Combine spicy brown mustard, sugar, syrup, yellow mustard, onion powder, vinegar, soy sauce, pepper and garlic; mix well. Place half of the mixture in a resealable plastic bag; reserve other half. Add chicken to bag; seal. Refrigerate 2 hours. Heat grill to medium-high. Remove chicken from bag; discard marinade. Sprinkle chicken with salt. Place the chicken on grill rack coated with cooking spray; grill 8 minutes on each side or until internal temperature reaches 165 degrees.

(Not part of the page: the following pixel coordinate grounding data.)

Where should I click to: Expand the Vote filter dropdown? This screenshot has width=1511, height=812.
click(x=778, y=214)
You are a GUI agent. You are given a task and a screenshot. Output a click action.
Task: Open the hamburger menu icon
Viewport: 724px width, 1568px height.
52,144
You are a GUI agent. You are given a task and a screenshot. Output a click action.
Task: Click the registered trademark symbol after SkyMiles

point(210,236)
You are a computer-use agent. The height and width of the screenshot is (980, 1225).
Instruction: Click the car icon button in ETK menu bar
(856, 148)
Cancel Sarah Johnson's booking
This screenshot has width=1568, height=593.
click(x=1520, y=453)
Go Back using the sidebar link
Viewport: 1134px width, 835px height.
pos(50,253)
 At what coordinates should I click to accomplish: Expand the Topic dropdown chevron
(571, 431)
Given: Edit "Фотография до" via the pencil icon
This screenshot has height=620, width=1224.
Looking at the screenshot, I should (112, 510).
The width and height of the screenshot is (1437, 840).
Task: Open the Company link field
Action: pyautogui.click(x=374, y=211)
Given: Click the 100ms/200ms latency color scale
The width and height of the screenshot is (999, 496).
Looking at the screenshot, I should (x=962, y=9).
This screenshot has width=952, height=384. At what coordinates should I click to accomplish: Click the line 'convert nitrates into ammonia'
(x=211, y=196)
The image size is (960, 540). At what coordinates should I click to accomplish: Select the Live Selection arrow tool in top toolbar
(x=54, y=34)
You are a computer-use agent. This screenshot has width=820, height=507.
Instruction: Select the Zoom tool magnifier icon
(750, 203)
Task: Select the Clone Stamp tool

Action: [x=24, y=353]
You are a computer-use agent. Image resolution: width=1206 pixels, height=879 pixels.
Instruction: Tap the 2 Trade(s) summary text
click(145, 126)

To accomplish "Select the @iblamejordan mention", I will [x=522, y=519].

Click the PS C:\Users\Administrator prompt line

Serve with reserved mustard mixture. (Adapted from Cooking Light magazine.)

Per serving: 313 calories, 28g protein, 12g fat (37 percent calories from fat), 3.2g saturated fat, 18g carbohydrate, 99mg cholesterol, 570mg sodium, no fiber.



Makes 4 servings

Preparation time: 15 minutes

Cooking time: Less than 30 minutes

1-pound ground sirloin

1 medium finely chopped onion

2 cloves minced garlic

1 teaspoon chili powder

1/2 teaspoon dried thyme

1/2 teaspoon dry mustard

1/4 teaspoon salt

1/2 teaspoon freshly ground black pepper

1 cup ketchup

1/2 cup root beer or other dark soda

4 whole-grain sandwich rolls or buns

Heat oven to 400 degrees to toast buns. In a large nonstick skillet, cook ground sirloin on medium 6 minutes or until no longer pink; drain. Add onion and garlic and cook, stirring, about 5 minutes or until softened. Stir in chili powder, thyme, mustard, salt and pepper. Cook and stir 1 minute. Stir in ketchup and root beer. Reduce heat to medium-low and cook 10 to 15 minutes or until it thickens. Serve on toasted rolls or buns. (Adapted from "The Kentucky Fresh Cookbook," Maggie Green; University Press of Kentucky.)

Per serving (with buns): 358 calories, 30g protein, 7g fat (17 percent calories from fat), 2.2g saturated fat, 46g carbohydrate, 60mg cholesterol, 1,162mg sodium, 4g fiber.